Vortioxetine is a multimodal antidepressant approved for the treatment of major depressive disorder (MDD) with proven efficacy and safety in September 2013 by the US FDA. It exerts reuptake inhibition on the serotonin transporter, increasing the level of 5-HT in the neuronal synapse as well as selectively binding to a variety of other serotonin receptors. It selectively binds to and acts as an antagonist of 5-HT3, 5-HT1D, and 5-HT7 receptors; as a partial agonist to 5-HT1B receptors; and as an agonist of 5-HT1A receptors (Bang-Andersen et al., 2011, Dubovsky, 2014, Guilloux et al., 2013, Stenkrona et al., 2013). The net effects of this pharmacological profile may include the modulation of 5-HT, noradrenaline, dopamine, acetylcholine and histamine in crucial brain regions such as nucleus accumbens, dorsal raphe nucleus, ventral hippocampus and medial prefrontal cortex; such effects could be of either the action or the mechanism, but not both (Sanchez et al., 2015).

Currently, 12 RCTs have been available for the treatment of MDD as published or unpublished (Pae et al., in press). The antianxiety effect of vortioxetine has been consistently observed in subgroup analysis in such MDD trials. For instance, the improvement of anxiety symptoms measured by changes in the Hamilton Rating Scale for Anxiety (HAMA) total score (Hamilton, 1959) was significantly different from baseline in the total score from week 2 or week 3 onward compared to placebo treatment (magnitude of difference from placebo: −3.3 with vortioxetine 5 mg, −3.0 with vortioxetine 10 mg, and −2.9 with venlafaxine) in the first MDD RCT (Alvarez et al., 2012). Such a trend toward a favorable efficacy of vortioxetine in the reduction of anxiety was also replicated in subsequent MDD RCTs (Baldwin et al., 2012a, Boulenger et al., 2014, Katona et al., 2012). In this regard, a number of RCTs of GAD have been recently conducted; however, the efficacy of vortioxetine has been inconsistent across the studies.
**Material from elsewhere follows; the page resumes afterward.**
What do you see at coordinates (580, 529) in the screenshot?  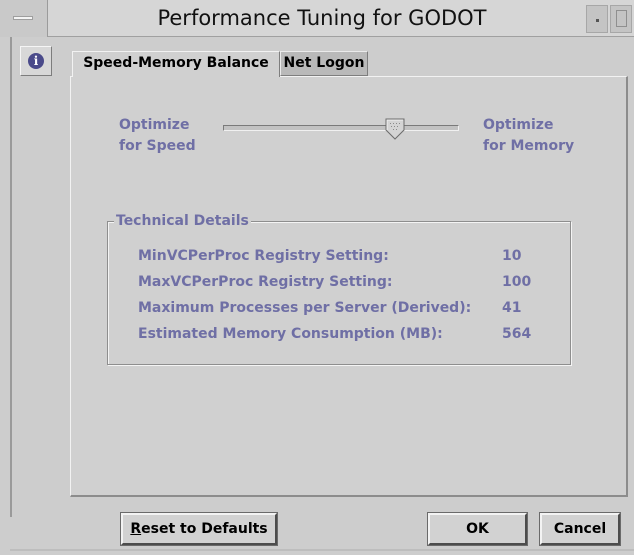 I see `cancel-button: Cancel` at bounding box center [580, 529].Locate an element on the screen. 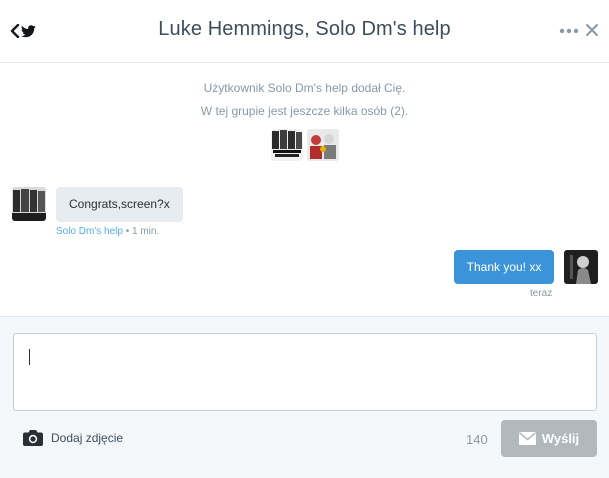 This screenshot has height=478, width=609. incoming-message-bubble: Congrats,screen?x is located at coordinates (120, 204).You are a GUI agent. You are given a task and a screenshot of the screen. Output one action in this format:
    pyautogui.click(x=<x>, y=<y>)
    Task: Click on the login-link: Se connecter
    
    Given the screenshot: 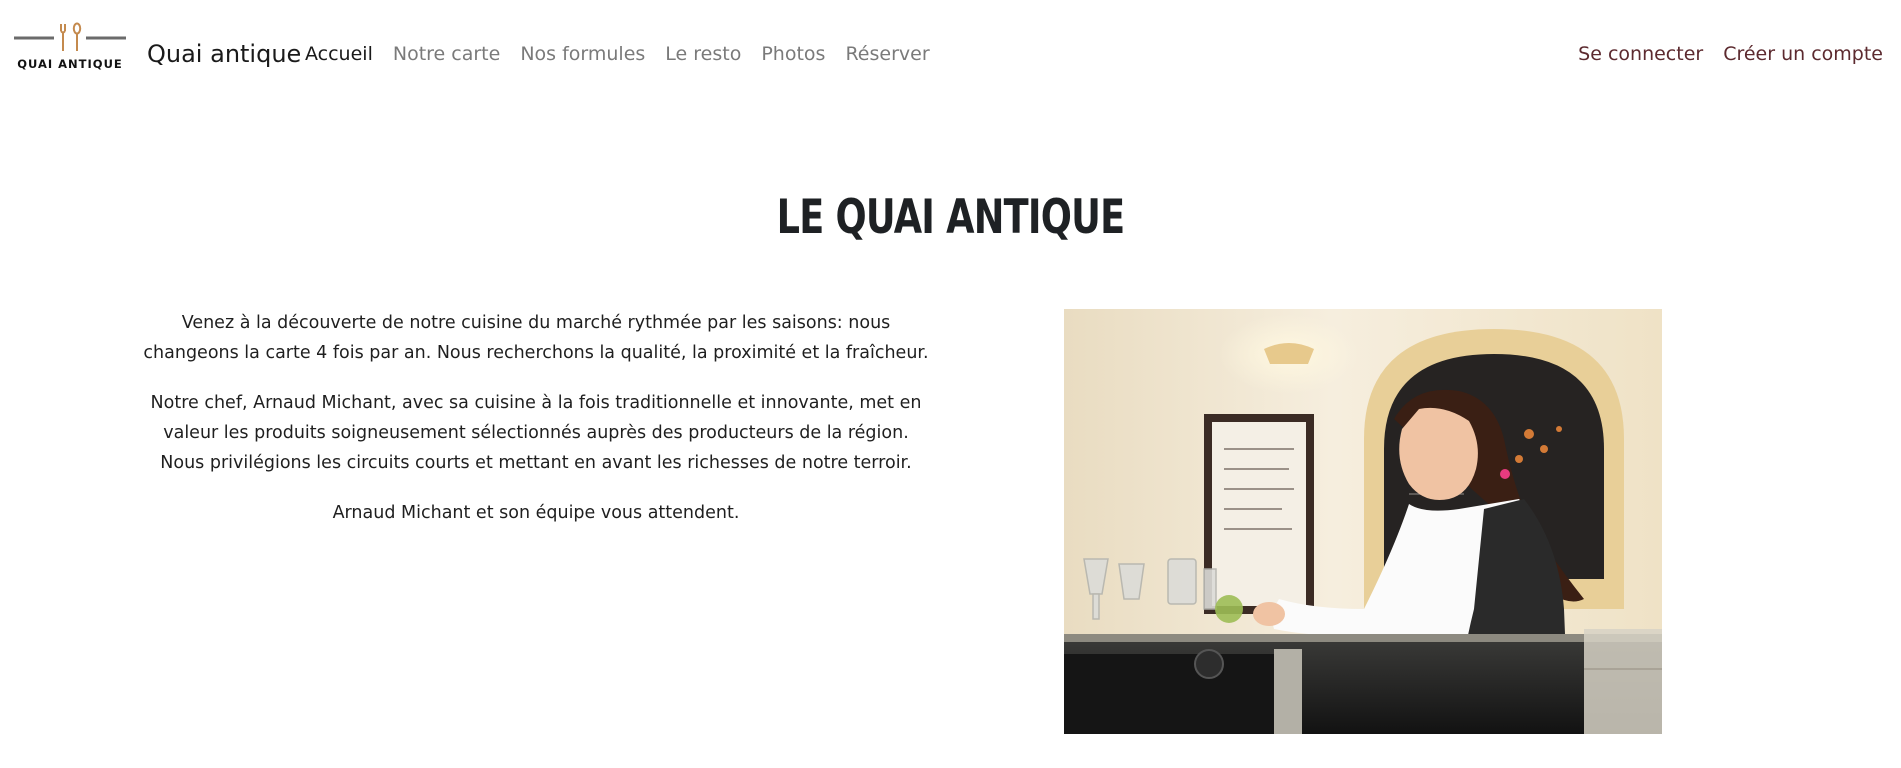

Systematic reviews and meta-analyses, especially of newly marketed drugs, are important, as they can overcome the limitations of small sample sizes, increase the generalizability of results by including many trials conducted in various populations, increase the statistical power for group comparisons, investigate potential publication biases, and quantify and analyze inconsistencies in results across clinical studies (Cohn and Becker, 2003, Finckh and Tramer, 2008, Han et al., 2014). Therefore, the present work performed a systematic review and meta-analysis of short-term and long-term RCTs of vortioxetine in patients with GAD to summarize currently available RCTs.